Mesmo ainda sem um desfecho para a sua reclamação, o empresário Luís Eduardo Dantas já obteve uma vitória na Justiça e a primeira decisão para que o veículo zero que comprou seja substituído. “O fornecedor tem 30 dias para resolver o problema, o conserto do carro ou reparar a avaria. Caso ele não solucione essa questão, o consumidor faz direito do dispositivo contido no artigo 18 do Código de Defesa do Consumidor”, afirma o gerente da Superintendência de Proteção aos Direitos do Consumidor (Procon-Goiás), Edimar Rosa da Conceição.

O gerente do Procon reforça que a repetição do mesmo problema já configura o que é chamado de “vício reiterado”, e o comprador pode pedir o cancelamento da compra, o dinheiro de volta, o abatimento no valor ou a troca do produto adquirido. “Caso ele faça isso, e a concessionária não dê conta de resolver o problema, ele pode acionar o Procon Goiás para tentarmos solucionar esse impasse”, diz Edimar.
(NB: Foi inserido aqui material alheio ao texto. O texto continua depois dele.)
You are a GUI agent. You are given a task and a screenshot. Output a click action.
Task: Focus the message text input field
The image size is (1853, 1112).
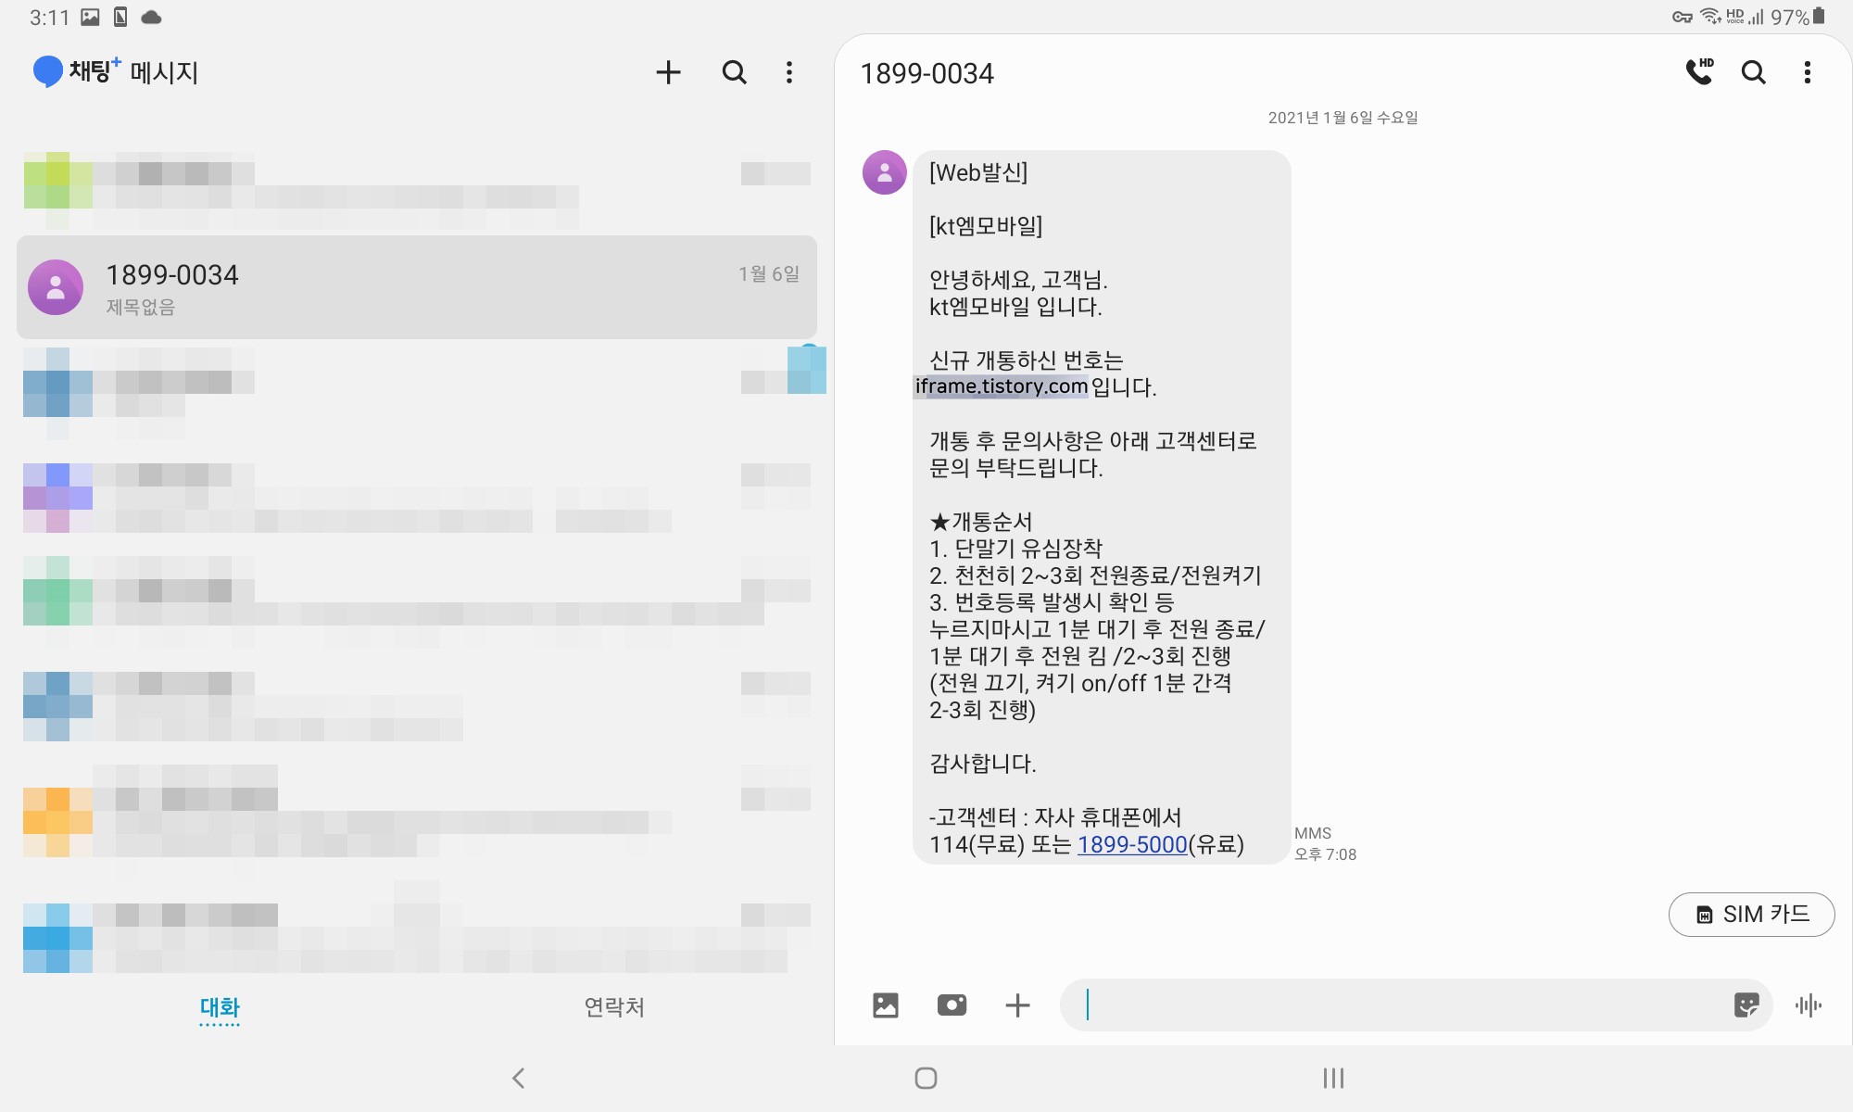1390,1005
Entretanto, mesmo em se tratando de um bem de consumo com um valor considerado alto, ainda há muito desconhecimento sobre o que pode ou não ser revisto na compra, afirma o advogado Georges Ferreira. “A maioria das pessoas não conhecem esse direito que está no Código de Defesa do Consumidor, que está logo nos primeiros artigos. E um outro impeditivo grave que nós temos aqui é que o próprio Judiciário goiano é extremamente caro”, afirma, se referindo ao ponto em que é necessário recorrer à Justiça.

O advogado destaca inclusive o relato de um cliente que comprou um carro novo, sentiu que o veículo estava tendo perda de potência, mas o conserto foi negado pela concessionária com a justificativa de que o problema seria devido ao uso de combustível adulterado. “Ele disse que colocava gasolina no mesmo posto há muito tempo. O que esse cliente teve que fazer? Ele arrumou o carro, só que entrou no juizado e ganhou contra a concessionária. Entretanto ele poderia até ter pedido um carro novo”, diz Georges.

PÓS-VENDA

O tratamento dado pela concessionária ao seu problema também foi alvo de reclamação de Luís Eduardo. “Fiz uma avaliação, quando fiz a compra, dando notas para o atendimento. Avaliei quase tudo com nota nove e dez. Depois, o pós-venda, é que foi um desastre. Classifico como um desaforo todo esse processo que aconteceu”, afirma o empresário.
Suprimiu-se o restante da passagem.